Wednesday, September 10, 2025

Manifestations

The only two things in a computer are code and data.

Code is a list of instructions for a computer to follow. Data is a symbolic encoding of bits that represents something else.

In the simplest of terms, code is a manifestation of what a programmer knew when they wrote it. It’s a slight over-simplification, but not too far off.

More precisely, some code and some configuration data come directly from a programmer’s understanding.

There could be generated code as well. But in an oddball sense, the code that generated that code was the manifestation, so it is still there.

Any data in the system that has not been ‘collected’ is configuration data. It was understood and placed there by someone.

These days, most code comes from underlying dependencies. Libraries, frameworks, other systems, and products. Interactions with these are glued into the code. The glue code is the author’s understanding, and the dependency code is the understanding of all of the other authors who worked on it.

Wherever and however we boil it down, it comes down to something that some person understood at some point. Code does not spontaneously generate. At least not yet.

The organization and quality of the code come directly from its author. If they are disorganized, the code is disorganized. If they are confused, the code is confused. If they were rushed, the code is weak. The code is what they understand and are able to assemble as instructions for the computer to follow.

Computers are essentially deterministic machines, but the output of code is not guaranteed to be deterministic. There are plenty of direct and indirect ways of injecting non-determinism into code. Determinism is a highly valuable property; you really want it in code, where possible, because it is the anchor property for nearly all users' expectations. If the author does not understand how to do this, the code will not be deterministic, and it is far too easy to make mistakes.

• _RAW DATA_:
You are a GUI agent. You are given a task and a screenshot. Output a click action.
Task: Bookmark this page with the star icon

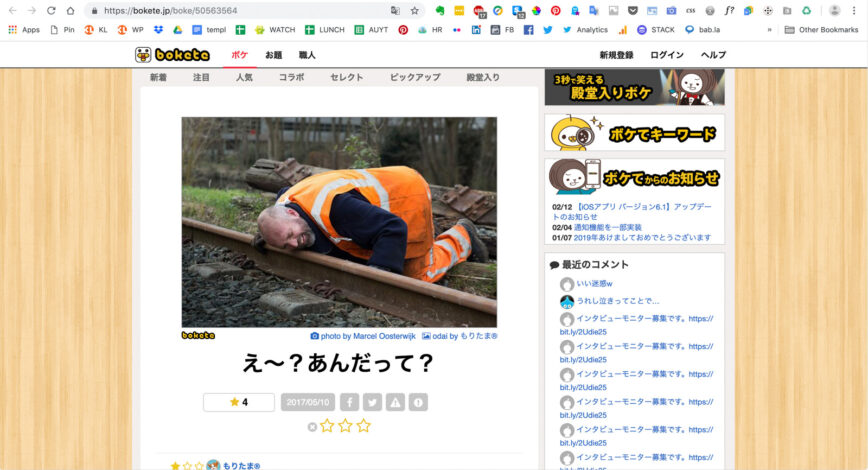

---

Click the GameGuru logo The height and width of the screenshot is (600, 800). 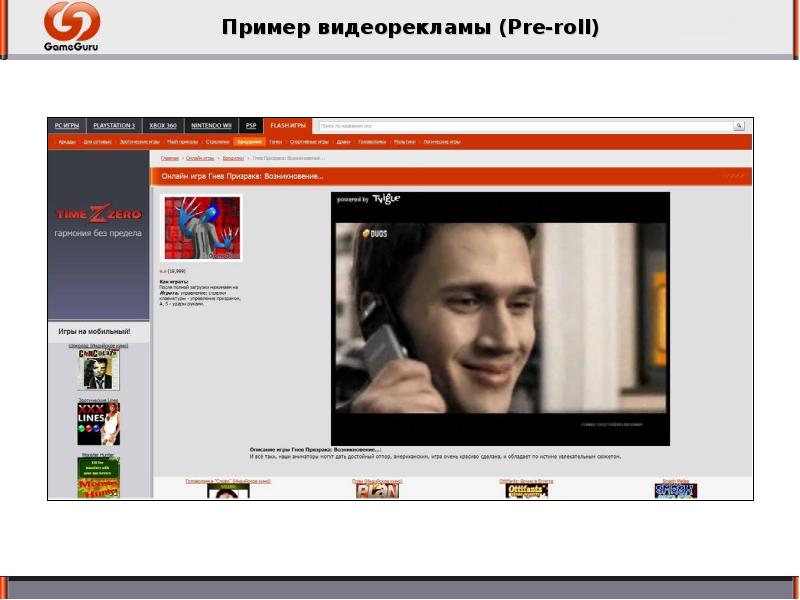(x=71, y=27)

• _EXERCISE DIRECTIONS_:
Could you retype the Manifestations post above from "In the simplest" to "there by someone." word for word?

• _SOLUTION BELOW_:
In the simplest of terms, code is a manifestation of what a programmer knew when they wrote it. It’s a slight over-simplification, but not too far off.

More precisely, some code and some configuration data come directly from a programmer’s understanding.

There could be generated code as well. But in an oddball sense, the code that generated that code was the manifestation, so it is still there.

Any data in the system that has not been ‘collected’ is configuration data. It was understood and placed there by someone.